Please put the data from the line with "Task: Uncheck 詳細表示を行う checkbox" up to and including the line with "Action: [x=150, y=205]" into a numbered list, skipping any blank lines and leaving out the pictures.

::: Input rows

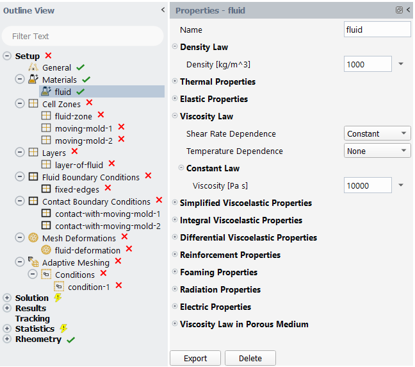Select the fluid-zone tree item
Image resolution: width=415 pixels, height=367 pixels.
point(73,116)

::::::
::: Input rows

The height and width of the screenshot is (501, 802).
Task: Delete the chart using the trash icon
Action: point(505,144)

::::::
::: Input rows

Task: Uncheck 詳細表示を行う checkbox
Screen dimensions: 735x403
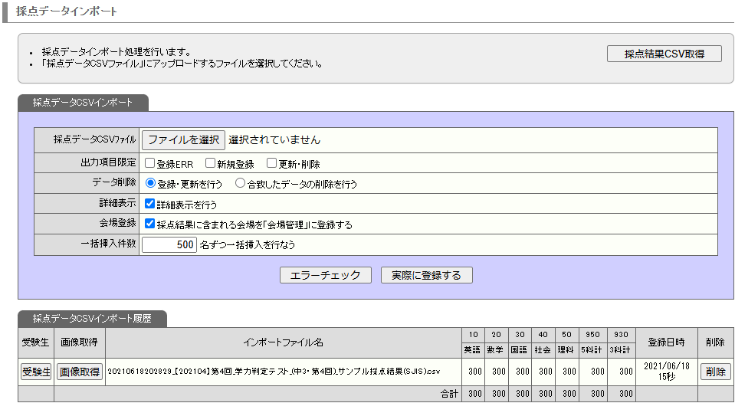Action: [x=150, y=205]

::::::

The result
1. Task: Uncheck 詳細表示を行う checkbox
2. Screen dimensions: 735x403
3. Action: [x=150, y=205]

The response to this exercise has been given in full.